What is the face value of a policy?
The face value of a life insurance policy is the stated dollar amount that the insurance company pays out to the beneficiary upon the insured’s death. You may also know it as the “death benefit”. The face value of a policy is an important determining factor in the policy’s cost.
How is the face value of a life insurance policy determined?
The face value, or face amount, of a life insurance policy is established when the policy is issued. It’s the amount of death benefit purchased, which indicates the amount of money the policy will pay to the beneficiary or beneficiaries when the insured person dies.
What is the face amount of whole life insurance?
Many forms of life insurance, term and whole life allow for increasing and decreasing death benefit amounts. As an example a consumer may purchase a whole life insurance policy with a $100,000 Face amount. The Face Amount will be listed in the policy contract. However in some situations the death benefit can be less.

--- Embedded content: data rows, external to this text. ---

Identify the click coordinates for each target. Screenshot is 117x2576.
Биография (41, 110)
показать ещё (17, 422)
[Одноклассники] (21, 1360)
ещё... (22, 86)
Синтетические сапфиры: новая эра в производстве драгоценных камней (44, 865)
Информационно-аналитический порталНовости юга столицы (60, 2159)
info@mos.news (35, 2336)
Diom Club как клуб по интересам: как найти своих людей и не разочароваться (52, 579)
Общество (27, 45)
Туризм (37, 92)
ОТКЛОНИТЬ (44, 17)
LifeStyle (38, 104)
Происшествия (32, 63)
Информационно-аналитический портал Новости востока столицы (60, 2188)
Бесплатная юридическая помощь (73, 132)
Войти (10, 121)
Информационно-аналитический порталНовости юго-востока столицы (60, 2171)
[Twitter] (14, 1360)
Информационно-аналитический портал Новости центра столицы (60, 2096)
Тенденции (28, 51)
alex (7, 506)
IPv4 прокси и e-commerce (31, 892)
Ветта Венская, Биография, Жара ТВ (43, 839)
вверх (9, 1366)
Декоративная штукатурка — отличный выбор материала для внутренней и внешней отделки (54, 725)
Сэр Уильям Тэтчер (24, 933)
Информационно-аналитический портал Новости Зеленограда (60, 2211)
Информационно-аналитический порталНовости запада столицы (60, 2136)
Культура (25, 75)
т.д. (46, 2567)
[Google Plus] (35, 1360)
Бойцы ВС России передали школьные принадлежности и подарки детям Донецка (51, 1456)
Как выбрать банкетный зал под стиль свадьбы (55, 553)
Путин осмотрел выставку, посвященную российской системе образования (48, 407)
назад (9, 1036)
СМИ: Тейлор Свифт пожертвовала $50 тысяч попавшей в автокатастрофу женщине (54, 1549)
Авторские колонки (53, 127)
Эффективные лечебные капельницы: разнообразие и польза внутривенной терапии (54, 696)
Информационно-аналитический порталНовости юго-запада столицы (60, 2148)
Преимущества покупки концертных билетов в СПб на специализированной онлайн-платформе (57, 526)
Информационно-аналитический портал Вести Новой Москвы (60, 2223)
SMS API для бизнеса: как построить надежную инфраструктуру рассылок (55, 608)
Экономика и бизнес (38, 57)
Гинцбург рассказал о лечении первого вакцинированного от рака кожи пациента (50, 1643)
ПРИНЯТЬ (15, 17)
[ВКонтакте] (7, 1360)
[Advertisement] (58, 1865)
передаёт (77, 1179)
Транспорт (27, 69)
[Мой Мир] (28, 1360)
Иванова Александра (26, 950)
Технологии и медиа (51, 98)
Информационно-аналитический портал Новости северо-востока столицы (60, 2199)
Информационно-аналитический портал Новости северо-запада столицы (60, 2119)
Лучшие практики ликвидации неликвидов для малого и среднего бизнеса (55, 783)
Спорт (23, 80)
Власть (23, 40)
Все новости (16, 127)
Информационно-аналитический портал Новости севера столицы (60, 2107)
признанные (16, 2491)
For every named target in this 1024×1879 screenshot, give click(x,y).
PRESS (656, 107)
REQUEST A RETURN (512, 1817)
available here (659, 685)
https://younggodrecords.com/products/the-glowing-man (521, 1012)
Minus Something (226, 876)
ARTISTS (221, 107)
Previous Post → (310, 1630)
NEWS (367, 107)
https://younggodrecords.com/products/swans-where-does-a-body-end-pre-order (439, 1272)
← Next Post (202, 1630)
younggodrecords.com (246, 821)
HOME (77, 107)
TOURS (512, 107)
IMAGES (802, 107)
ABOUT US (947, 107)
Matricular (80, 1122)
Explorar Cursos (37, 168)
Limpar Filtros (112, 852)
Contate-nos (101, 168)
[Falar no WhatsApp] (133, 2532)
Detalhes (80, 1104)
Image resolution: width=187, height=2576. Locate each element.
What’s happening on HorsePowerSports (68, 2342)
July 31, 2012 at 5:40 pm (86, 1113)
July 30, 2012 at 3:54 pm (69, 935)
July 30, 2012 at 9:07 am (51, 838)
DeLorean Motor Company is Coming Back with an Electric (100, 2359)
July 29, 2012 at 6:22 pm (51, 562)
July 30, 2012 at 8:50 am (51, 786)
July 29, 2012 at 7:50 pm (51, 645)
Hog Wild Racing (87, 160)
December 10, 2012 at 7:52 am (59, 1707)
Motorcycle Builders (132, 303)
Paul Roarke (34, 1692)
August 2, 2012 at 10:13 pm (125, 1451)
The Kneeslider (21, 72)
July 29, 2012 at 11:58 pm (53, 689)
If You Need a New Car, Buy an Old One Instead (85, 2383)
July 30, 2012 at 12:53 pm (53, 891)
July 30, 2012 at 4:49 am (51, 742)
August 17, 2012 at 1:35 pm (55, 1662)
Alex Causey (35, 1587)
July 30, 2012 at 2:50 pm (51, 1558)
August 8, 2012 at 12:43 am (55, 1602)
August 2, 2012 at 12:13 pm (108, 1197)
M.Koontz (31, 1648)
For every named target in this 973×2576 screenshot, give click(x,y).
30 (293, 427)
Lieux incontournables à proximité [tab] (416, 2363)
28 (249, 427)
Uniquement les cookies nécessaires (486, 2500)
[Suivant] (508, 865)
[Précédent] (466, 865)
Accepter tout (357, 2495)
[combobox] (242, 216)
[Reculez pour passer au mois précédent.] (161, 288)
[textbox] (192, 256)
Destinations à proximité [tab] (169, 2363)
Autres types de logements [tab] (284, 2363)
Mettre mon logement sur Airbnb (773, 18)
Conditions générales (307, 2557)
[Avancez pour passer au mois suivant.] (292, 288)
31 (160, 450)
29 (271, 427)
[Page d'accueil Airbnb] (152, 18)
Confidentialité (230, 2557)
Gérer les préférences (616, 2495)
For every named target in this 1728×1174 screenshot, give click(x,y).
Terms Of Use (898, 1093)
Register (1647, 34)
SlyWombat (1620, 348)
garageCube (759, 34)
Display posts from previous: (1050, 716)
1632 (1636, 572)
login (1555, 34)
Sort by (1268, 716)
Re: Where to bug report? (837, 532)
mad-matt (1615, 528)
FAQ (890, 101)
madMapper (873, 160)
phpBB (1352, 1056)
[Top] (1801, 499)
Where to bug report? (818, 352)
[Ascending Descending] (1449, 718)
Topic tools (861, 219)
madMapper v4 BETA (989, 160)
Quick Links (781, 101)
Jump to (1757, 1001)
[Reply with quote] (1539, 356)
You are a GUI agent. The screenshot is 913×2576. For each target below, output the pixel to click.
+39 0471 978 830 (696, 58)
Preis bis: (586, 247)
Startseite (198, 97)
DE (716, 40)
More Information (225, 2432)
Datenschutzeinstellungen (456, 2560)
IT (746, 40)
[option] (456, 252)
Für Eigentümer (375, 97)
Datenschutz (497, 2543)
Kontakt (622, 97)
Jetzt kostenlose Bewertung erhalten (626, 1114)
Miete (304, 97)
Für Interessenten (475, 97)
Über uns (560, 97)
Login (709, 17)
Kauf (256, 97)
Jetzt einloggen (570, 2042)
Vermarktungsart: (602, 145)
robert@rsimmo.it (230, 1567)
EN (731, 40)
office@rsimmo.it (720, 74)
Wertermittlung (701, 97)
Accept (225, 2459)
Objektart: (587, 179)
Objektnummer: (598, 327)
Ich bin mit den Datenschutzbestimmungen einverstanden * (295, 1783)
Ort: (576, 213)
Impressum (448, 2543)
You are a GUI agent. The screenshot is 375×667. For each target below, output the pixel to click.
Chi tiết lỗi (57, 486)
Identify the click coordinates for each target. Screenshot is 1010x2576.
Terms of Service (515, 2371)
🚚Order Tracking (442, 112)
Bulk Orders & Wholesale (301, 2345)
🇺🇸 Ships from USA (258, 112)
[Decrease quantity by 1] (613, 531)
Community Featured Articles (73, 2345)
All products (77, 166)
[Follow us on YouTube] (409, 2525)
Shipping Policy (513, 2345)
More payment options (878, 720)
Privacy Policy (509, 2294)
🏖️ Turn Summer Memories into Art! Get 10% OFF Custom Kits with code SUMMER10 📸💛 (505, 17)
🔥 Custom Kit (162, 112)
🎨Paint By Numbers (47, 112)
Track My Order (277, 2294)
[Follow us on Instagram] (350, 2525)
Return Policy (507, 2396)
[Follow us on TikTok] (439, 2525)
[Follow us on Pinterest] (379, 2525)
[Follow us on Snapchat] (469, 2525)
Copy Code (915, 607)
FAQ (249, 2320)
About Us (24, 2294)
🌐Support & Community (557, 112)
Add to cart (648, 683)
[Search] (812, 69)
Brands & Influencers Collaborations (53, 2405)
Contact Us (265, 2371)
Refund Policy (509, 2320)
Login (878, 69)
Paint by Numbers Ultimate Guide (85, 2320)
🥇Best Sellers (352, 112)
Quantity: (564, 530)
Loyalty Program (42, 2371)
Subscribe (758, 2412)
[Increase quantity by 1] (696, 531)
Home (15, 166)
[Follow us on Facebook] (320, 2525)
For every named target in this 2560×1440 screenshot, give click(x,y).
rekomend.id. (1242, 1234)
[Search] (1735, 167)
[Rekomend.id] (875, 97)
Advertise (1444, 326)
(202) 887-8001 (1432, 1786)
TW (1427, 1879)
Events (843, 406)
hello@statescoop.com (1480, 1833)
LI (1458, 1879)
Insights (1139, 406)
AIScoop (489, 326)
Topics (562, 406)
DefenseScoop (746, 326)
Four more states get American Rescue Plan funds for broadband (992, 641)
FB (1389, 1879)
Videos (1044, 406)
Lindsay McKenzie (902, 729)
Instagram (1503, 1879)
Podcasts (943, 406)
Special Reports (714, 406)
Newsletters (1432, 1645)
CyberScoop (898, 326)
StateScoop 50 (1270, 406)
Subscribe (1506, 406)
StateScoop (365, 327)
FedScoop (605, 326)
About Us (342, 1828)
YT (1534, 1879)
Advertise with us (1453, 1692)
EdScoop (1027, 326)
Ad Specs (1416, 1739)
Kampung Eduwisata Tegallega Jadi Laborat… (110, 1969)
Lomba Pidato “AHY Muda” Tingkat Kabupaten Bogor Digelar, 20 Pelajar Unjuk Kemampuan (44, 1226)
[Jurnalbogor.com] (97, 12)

What should I expect to pay for term life insurance?
Face value is one of the most important factors that influence the cost of a life insurance policy. For example, a 25-year old woman trying to buy a term life insurance policy from Company XYZ would expect to pay more for a $500,000 face value policy than a $100,000 face value policy.
What makes a life insurance policy more valuable?
For example, a policy with a face amount of $1 million will be much more valuable than one with a face amount of $100,000. The amount of cash value that has accumulated inside a policy is another crucial factor to consider, along with the interest rate that is being paid on this amount.